Segundo pessoas envolvidas nas discussões, conselheiros avaliam que a cobrança de 1,1% ao mês é elevada e pode tornar a operação menos vantajosa caso a taxa Selic continue em trajetória de queda nos próximos anos.
A avaliação é de que o cenário econômico pode mudar significativamente durante a vigência do contrato.

Contrato de longo prazo preocupa
Outro ponto debatido internamente é a duração da parceria.
O projeto prevê um vínculo de aproximadamente 30 anos, compromisso considerado longo por parte dos integrantes do Conselho.
Há o entendimento de que um acordo dessa magnitude exige cautela, já que poderá impactar diversas futuras gestões do clube.
Receitas futuras também estão em debate
Além dos juros e do prazo contratual, conselheiros discutem a participação da XP em receitas futuras do São Paulo.
Esse modelo faz parte da estrutura apresentada pela empresa, mas ainda desperta dúvidas sobre os impactos financeiros para o clube ao longo das próximas décadas.
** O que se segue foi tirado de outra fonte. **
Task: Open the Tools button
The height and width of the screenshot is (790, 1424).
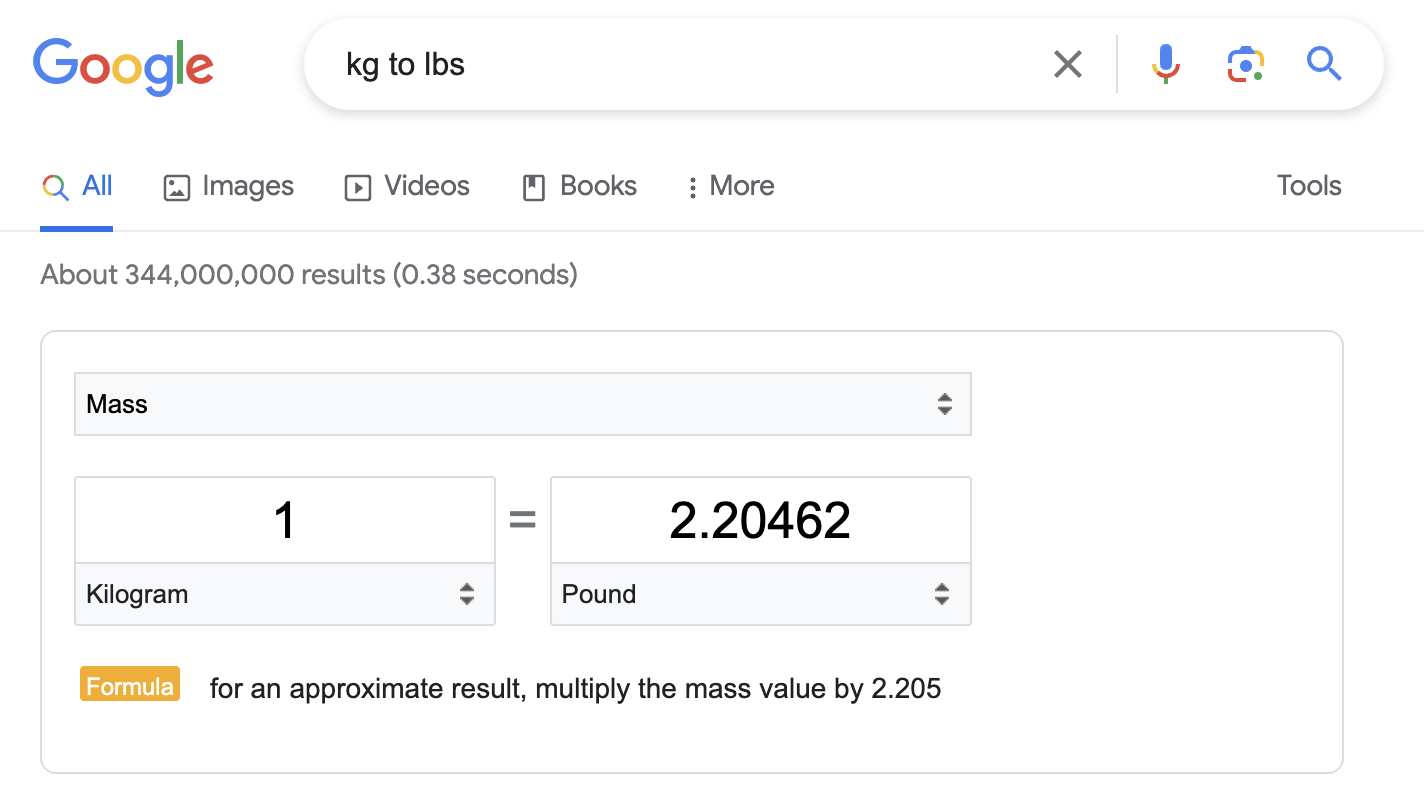Action: click(1309, 186)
Negociação continua em andamento
Apesar das ressalvas, a proposta não foi descartada.
A diretoria segue analisando os detalhes do projeto antes de tomar uma decisão e, posteriormente, encaminhá-lo para apreciação dos órgãos internos do clube.
Por envolver cifras bilionárias e possíveis mudanças na estrutura financeira do São Paulo, a tendência é que o debate continue nas próximas semanas antes de qualquer definição.